I tell people that I am a software developer, but that’s not what I really do. I’m a problem solver that sometimes has to use code to solve problems I am faced with. When I was only a few years into my career, my boss once referred to me as a “hacker”, and I found a great truth in the term. My job wasn’t to package and sell applications to users, it was to hack away and eventually solve complex problems involving spatial data and network routing. As I matured as a problem solver, I came to identify three different levels of abstraction.
For context, consider a request for some processing in a spatial database on data representing a collection of points and roads. To join along or understand further, reference the MTFCC Classifications and an SQL script tailored for DuckDB.
- How many points are within 100m of a primary road?
- How many points are within 100m of a secondary road?
Level 1: Solves one known problem
In the first level, abstraction is nearly non-existent.
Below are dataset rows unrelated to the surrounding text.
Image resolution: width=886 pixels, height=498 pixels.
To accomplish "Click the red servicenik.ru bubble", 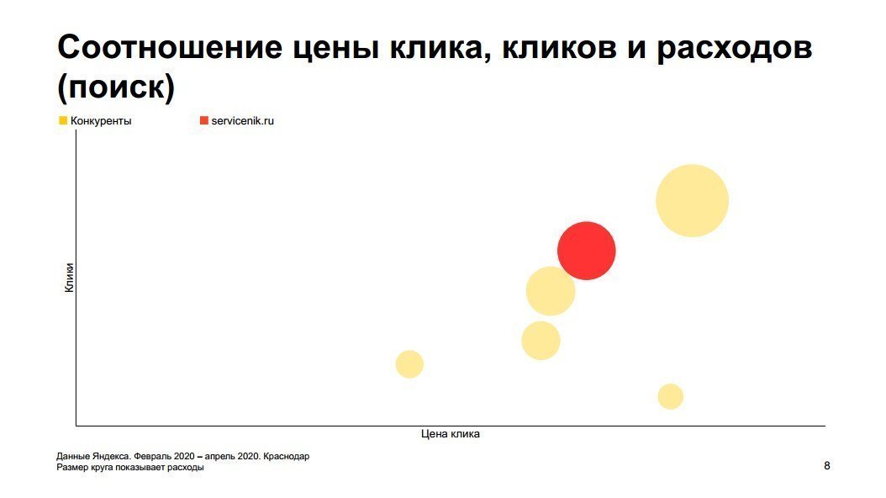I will [587, 251].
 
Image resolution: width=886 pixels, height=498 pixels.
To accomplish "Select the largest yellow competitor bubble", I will [692, 201].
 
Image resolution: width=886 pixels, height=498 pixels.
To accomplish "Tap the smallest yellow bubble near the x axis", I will [670, 396].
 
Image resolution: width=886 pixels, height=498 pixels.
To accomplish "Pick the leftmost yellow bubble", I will [409, 364].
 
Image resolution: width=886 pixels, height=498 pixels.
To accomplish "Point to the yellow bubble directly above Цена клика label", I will [541, 341].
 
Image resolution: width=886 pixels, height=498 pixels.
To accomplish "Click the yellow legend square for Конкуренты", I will [63, 120].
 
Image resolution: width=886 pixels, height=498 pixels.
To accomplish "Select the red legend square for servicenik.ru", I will [203, 120].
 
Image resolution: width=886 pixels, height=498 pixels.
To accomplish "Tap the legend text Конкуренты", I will [101, 121].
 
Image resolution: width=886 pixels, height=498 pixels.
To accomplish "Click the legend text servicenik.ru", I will [243, 121].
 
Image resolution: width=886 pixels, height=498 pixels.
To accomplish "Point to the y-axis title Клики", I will [69, 278].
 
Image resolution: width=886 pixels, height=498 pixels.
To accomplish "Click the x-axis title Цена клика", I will [451, 434].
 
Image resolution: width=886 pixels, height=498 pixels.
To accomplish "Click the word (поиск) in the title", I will [115, 87].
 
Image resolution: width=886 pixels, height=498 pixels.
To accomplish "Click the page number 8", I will [827, 465].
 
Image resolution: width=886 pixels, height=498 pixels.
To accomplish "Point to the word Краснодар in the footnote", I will [286, 457].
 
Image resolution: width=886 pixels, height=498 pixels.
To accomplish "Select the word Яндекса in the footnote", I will [110, 457].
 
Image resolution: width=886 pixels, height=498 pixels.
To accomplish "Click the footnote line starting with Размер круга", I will [129, 468].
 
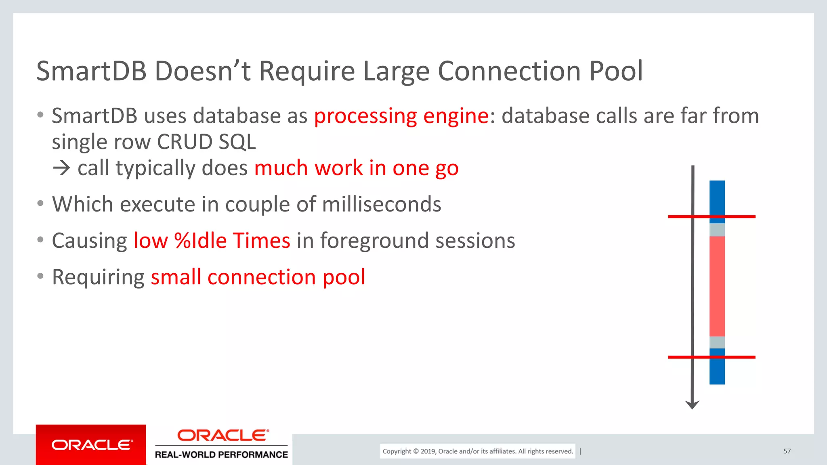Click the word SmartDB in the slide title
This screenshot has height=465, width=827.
coord(91,71)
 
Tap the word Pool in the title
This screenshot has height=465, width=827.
coord(616,71)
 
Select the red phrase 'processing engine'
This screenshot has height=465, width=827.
coord(401,116)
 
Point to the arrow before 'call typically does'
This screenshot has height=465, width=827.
coord(61,168)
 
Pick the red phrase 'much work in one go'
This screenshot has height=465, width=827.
coord(356,168)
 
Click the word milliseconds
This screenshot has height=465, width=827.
coord(381,204)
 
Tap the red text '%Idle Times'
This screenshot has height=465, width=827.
coord(232,241)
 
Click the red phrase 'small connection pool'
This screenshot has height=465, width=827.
coord(258,277)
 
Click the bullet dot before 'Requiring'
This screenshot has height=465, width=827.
coord(40,276)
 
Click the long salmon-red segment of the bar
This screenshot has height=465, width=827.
coord(717,286)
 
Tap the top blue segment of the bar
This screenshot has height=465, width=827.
coord(717,198)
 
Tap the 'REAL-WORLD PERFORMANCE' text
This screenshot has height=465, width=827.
coord(221,455)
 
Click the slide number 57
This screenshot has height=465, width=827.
coord(787,451)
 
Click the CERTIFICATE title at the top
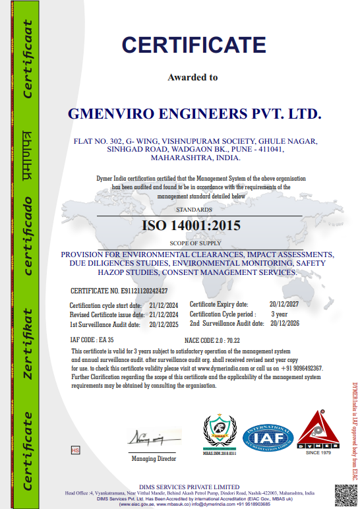[x=193, y=44]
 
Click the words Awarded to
[x=193, y=77]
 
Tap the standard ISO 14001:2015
[x=192, y=225]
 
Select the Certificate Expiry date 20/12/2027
[x=284, y=304]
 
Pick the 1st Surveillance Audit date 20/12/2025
[x=164, y=324]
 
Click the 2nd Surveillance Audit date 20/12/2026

We write two queries, one to answer each request. Our solution doesn’t provide the ability to answer any questions beyond the identified requests. These types of solutions lack reusability and are more likely to be redundant with other solutions created in the past and future. They only require knowledge of the task at hand.
select count(distinct p.id) Count
from points p
join roads r on st_dwithin(p.geom,r.geom,100)=true
where r.mtfcc='S1100';
| Count |
|---|
| 26 |
select count(distinct p.id) Count
from points p
join roads r on st_dwithin(p.geom,r.geom,100)=true
where r.mtfcc='S1200';
| Count |
|---|
| 107 |
Level 2: Solves multiple known problems
Instead of answering each request independently, we create a solution that can answer both requests. As a bonus, we reveal additional information as we can now see the distribution of nearest road types for any point within 100m. This depended on the fact that we had knowledge of more than one request. When working in teams or organizations, effective communication becomes increasingly important at this level. It’s easier to create solutions for known problems than unknown ones.
select mtfcc Classification
,count(distinct p.id) Count
from points p
join roads r on st_dwithin(p.geom,r.geom,100)=true
group by 1
order by 1;
| Classification | Count |
|---|---|
| S1100 | 26 |
| S1200 | 107 |
| S1400 | 1182 |
| S1500 | 2 |
| S1630 | 3 |
| S1640 | 2 |
| S1710 | 1 |
| S1750 | 8 |
Level 3: Solves multiple known and unknown problems
At this level, we are predicting and anticipating the future. We ask ourselves what requests will come next and what other questions we can answer. We don’t just answer the things we know have been asked of us, we explore further. The solution we create is capable of answering multiple known and unknown questions. We elect to create a new data set that provides the closest road_id for every point_id regardless of distance.
drop table if exists points_all;
create table points_all as
select distinct on (p.id)
p.id point_id
,r.tlid road_id
,r.mtfcc classification
,st_distance(p.geom,r.geom) distancem
from points p,roads r
order by 1,3
| point_id | road_id | classification | distancem |
|---|---|---|---|
| 1 | 647157989 | S1400 | 826.0732468995094 |
| 2 | 2828553 | S1400 | 420.80429160397244 |
| 3 | 2822803 | S1400 | 138.23585861539044 |
| 4 | 2825668 | S1400 | 207.97482230400536 |
| 5 | 2840003 | S1400 | 70.72361199647597 |
Consider how much more we can now answer with our derivative table points_all showing every relationship, regardless of road classification or distance.
- How many points are within 200m of any road? Further than 1km?
- Statistics like average, percentiles, and more can be determined.
- We can bin the results into distance bands (0-10m, 10-25m, 25-50m, etc.) for all roads or by classification.
Simple example, but with big implications
The example provided is simple. The implications are large. What if our data set was hundreds of millions of points? If we aproach with the mindset of level 1, each query may run for hours before returning a result. If subsequent requests are made to determine the count of points for different distances or classifications, the solution will, again, be hours away. With the knowledge of more information we get in level 2 or level 3, we may choose to ask different questions.
The provided example uses a spatial data analysis task, but the same principles can be applied to software development. The lessons are clear: Work with a more expansive understanding of the problems you are solving while focusing on building tools and capabilities rather than just generating one off answers.